Aufgabenstellung:
Benenne in allen Einträgen „GUI agent“ in „UI assistant“ um und gib die Zeilen sonst unverändert wieder.

%%

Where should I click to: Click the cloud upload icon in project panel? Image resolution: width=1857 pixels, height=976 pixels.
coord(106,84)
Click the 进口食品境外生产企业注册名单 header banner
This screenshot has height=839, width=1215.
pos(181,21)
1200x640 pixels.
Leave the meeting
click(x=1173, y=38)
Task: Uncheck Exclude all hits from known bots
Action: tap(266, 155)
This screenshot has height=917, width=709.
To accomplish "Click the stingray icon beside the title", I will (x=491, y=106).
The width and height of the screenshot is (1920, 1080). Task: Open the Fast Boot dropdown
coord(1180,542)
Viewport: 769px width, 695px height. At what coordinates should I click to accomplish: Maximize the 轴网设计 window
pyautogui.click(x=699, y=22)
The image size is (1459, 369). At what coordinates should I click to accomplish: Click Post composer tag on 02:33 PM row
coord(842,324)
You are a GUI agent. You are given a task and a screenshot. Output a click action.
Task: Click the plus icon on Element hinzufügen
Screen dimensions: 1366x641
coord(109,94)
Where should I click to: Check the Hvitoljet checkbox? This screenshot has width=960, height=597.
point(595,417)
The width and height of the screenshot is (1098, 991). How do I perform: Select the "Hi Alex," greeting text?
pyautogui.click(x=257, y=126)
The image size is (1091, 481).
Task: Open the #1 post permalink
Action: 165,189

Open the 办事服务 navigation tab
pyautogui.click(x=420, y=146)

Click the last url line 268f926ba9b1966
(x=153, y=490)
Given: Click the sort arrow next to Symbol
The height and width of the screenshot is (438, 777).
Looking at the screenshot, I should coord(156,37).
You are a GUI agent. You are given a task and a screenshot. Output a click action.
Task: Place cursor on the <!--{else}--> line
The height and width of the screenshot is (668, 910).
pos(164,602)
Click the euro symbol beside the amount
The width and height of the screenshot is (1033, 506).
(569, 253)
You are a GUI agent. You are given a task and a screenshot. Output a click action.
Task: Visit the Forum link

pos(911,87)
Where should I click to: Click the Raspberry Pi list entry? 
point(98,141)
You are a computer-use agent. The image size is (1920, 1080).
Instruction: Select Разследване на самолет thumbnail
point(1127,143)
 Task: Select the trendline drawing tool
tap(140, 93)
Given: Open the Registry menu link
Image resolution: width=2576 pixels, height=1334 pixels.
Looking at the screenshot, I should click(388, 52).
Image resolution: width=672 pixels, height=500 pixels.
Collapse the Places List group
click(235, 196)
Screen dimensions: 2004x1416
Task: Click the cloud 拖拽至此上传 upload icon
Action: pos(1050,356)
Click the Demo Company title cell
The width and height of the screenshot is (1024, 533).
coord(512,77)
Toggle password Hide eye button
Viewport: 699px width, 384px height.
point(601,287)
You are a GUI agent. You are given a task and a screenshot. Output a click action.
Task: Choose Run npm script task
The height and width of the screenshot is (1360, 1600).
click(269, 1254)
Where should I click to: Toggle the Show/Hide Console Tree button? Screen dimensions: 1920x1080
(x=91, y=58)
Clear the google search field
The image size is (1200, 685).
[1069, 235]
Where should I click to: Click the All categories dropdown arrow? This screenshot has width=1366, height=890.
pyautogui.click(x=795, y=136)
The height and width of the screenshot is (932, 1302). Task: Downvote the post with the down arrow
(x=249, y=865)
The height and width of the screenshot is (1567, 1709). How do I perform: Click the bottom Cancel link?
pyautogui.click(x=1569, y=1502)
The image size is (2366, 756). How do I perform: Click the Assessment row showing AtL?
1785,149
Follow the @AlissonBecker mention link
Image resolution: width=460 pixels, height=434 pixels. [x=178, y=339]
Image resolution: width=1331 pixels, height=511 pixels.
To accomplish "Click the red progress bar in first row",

%%

Lösung:
Where should I click to: Click the cloud upload icon in project panel? Image resolution: width=1857 pixels, height=976 pixels.
coord(106,84)
Click the 进口食品境外生产企业注册名单 header banner
This screenshot has height=839, width=1215.
pos(181,21)
1200x640 pixels.
Leave the meeting
click(x=1173, y=38)
Task: Uncheck Exclude all hits from known bots
Action: tap(266, 155)
This screenshot has height=917, width=709.
To accomplish "Click the stingray icon beside the title", I will (x=491, y=106).
The width and height of the screenshot is (1920, 1080). Task: Open the Fast Boot dropdown
coord(1180,542)
Viewport: 769px width, 695px height. At what coordinates should I click to accomplish: Maximize the 轴网设计 window
pyautogui.click(x=699, y=22)
The image size is (1459, 369). At what coordinates should I click to accomplish: Click Post composer tag on 02:33 PM row
coord(842,324)
You are a UI assistant. You are given a task and a screenshot. Output a click action.
Task: Click the plus icon on Element hinzufügen
Screen dimensions: 1366x641
coord(109,94)
Where should I click to: Check the Hvitoljet checkbox? This screenshot has width=960, height=597.
point(595,417)
The width and height of the screenshot is (1098, 991). How do I perform: Select the "Hi Alex," greeting text?
pyautogui.click(x=257, y=126)
The image size is (1091, 481).
Task: Open the #1 post permalink
Action: 165,189

Open the 办事服务 navigation tab
pyautogui.click(x=420, y=146)

Click the last url line 268f926ba9b1966
(x=153, y=490)
Given: Click the sort arrow next to Symbol
The height and width of the screenshot is (438, 777).
Looking at the screenshot, I should coord(156,37).
You are a UI assistant. You are given a task and a screenshot. Output a click action.
Task: Place cursor on the <!--{else}--> line
The height and width of the screenshot is (668, 910).
pos(164,602)
Click the euro symbol beside the amount
The width and height of the screenshot is (1033, 506).
(569, 253)
You are a UI assistant. You are given a task and a screenshot. Output a click action.
Task: Visit the Forum link

pos(911,87)
Where should I click to: Click the Raspberry Pi list entry? 
point(98,141)
You are a computer-use agent. The image size is (1920, 1080).
Instruction: Select Разследване на самолет thumbnail
point(1127,143)
 Task: Select the trendline drawing tool
tap(140, 93)
Given: Open the Registry menu link
Image resolution: width=2576 pixels, height=1334 pixels.
Looking at the screenshot, I should click(388, 52).
Image resolution: width=672 pixels, height=500 pixels.
Collapse the Places List group
click(235, 196)
Screen dimensions: 2004x1416
Task: Click the cloud 拖拽至此上传 upload icon
Action: pos(1050,356)
Click the Demo Company title cell
The width and height of the screenshot is (1024, 533).
coord(512,77)
Toggle password Hide eye button
Viewport: 699px width, 384px height.
point(601,287)
You are a UI assistant. You are given a task and a screenshot. Output a click action.
Task: Choose Run npm script task
The height and width of the screenshot is (1360, 1600).
click(269, 1254)
Where should I click to: Toggle the Show/Hide Console Tree button? Screen dimensions: 1920x1080
(x=91, y=58)
Clear the google search field
The image size is (1200, 685).
[1069, 235]
Where should I click to: Click the All categories dropdown arrow? This screenshot has width=1366, height=890.
pyautogui.click(x=795, y=136)
The height and width of the screenshot is (932, 1302). Task: Downvote the post with the down arrow
(x=249, y=865)
The height and width of the screenshot is (1567, 1709). How do I perform: Click the bottom Cancel link?
pyautogui.click(x=1569, y=1502)
The image size is (2366, 756). How do I perform: Click the Assessment row showing AtL?
1785,149
Follow the @AlissonBecker mention link
Image resolution: width=460 pixels, height=434 pixels. [x=178, y=339]
Image resolution: width=1331 pixels, height=511 pixels.
To accomplish "Click the red progress bar in first row",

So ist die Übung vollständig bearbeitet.